I will never forget the way former Supreme Court Justice Sandra Day O’Connor dismissed the votes of the 19,000 people in Palm Beach County, Florida who inadvertently double-voted in the 2004 presidential contest because of the notoriously confusing “butterfly” ballot. An exasperated, “It couldn’t be clearer,” was her take on the ballot instructions to voters.
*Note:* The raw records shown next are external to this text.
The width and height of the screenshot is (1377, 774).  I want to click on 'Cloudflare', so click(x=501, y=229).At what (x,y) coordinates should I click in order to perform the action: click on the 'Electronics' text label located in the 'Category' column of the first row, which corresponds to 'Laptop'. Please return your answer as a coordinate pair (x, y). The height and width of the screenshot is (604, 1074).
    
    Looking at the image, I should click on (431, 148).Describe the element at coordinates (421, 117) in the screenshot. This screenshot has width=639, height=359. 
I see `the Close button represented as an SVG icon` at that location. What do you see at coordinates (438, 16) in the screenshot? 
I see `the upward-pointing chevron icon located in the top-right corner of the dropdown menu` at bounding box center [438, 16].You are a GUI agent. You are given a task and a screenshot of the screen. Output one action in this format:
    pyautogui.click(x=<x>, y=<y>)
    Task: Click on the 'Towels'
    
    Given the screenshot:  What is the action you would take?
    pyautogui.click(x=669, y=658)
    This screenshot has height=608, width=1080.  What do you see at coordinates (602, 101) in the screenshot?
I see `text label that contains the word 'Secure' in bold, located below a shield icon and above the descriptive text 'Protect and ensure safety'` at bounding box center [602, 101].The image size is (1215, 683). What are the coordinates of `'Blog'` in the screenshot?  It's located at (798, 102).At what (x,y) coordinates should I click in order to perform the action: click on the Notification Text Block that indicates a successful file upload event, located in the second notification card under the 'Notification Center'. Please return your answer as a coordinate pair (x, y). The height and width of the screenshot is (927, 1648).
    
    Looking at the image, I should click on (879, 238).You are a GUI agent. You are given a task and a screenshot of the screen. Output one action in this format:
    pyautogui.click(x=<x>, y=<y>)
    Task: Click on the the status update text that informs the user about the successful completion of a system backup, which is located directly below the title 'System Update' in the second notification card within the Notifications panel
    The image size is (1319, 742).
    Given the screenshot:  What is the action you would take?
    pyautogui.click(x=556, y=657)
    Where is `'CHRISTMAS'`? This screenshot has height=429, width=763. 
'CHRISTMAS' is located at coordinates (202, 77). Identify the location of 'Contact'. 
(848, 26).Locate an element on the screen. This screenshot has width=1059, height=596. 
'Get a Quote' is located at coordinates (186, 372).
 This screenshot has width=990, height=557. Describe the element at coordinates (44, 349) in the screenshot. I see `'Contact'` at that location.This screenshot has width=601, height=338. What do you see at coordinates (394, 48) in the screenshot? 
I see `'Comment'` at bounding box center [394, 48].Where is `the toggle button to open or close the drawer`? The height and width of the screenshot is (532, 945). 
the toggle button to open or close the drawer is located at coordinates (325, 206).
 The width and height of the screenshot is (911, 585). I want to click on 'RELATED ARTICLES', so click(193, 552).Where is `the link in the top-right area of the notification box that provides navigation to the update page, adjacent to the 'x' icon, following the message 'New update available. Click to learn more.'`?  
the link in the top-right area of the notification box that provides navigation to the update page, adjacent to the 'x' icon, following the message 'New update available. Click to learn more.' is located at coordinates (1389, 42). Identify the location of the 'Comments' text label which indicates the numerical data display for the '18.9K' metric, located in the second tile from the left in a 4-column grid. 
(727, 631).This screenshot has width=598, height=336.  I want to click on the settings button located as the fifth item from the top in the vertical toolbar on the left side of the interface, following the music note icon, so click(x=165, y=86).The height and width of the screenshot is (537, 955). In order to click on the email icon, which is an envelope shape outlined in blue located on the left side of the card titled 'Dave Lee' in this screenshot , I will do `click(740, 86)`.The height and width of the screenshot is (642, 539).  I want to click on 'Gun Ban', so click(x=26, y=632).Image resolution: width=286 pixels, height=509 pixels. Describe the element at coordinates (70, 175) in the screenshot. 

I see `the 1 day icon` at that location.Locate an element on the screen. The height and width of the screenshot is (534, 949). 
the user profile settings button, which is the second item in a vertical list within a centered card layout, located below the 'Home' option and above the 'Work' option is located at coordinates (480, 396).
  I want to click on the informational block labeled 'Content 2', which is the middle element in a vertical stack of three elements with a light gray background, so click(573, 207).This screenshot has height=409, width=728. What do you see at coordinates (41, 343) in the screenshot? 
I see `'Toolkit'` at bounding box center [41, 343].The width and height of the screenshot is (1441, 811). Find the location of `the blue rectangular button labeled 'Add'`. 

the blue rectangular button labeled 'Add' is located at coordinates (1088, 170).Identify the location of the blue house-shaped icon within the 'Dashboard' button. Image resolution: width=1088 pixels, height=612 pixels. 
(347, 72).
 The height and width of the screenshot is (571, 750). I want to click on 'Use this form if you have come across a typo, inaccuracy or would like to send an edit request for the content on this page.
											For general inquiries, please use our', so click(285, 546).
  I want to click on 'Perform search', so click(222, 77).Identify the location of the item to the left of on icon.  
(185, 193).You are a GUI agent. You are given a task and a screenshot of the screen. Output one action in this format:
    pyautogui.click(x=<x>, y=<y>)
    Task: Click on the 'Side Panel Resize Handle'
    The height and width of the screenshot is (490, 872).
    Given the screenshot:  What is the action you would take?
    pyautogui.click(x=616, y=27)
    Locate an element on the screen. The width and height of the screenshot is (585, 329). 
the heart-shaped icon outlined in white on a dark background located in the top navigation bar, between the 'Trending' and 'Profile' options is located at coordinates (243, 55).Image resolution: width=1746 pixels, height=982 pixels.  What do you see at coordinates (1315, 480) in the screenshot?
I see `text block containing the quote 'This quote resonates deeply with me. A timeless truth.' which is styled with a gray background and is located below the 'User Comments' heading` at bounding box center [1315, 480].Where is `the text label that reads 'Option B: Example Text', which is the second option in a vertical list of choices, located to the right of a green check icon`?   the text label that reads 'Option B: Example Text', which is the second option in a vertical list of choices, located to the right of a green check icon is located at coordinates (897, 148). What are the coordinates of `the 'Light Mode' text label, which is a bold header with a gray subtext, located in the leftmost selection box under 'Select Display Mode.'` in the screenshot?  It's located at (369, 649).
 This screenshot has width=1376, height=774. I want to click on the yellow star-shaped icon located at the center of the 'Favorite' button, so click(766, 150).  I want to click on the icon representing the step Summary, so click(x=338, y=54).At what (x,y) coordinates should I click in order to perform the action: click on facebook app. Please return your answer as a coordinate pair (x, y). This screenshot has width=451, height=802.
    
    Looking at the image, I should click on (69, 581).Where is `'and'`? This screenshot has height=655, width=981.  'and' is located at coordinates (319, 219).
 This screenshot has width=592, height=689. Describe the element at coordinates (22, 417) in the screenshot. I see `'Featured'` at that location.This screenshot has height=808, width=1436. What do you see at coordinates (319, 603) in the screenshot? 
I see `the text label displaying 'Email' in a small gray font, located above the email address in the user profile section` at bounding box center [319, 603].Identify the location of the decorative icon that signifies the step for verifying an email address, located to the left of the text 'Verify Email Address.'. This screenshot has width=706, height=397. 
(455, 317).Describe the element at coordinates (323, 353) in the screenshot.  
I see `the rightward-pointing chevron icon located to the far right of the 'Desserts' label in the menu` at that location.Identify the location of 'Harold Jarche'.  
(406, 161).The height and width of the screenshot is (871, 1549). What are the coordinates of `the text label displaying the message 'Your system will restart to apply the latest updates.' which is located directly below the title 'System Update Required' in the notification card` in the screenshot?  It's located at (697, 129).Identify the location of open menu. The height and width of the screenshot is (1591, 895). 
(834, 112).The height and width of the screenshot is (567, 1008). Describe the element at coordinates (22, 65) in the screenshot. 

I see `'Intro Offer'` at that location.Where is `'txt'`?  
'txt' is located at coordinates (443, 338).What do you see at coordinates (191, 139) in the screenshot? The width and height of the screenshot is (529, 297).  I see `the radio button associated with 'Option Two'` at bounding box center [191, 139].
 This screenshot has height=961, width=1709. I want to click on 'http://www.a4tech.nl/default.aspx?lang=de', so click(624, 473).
To my mind, Justice O’Connor’s apparent disdain for those who lacked her legal sophistication and education was thoughtless and insulting. I couldn’t help thinking of my mother—an 83-year-old immigrant from Mexico who became a citizen in 1993, speaks English, reads the newspaper every day, and cares deeply about this country and what its future holds for her grandchildren. Yet she can become easily frustrated by things that are disorienting to her, and had she been a Florida voter, she might well have been flustered by a poorly designed ballot—all the more so because she takes her responsibility to vote so seriously.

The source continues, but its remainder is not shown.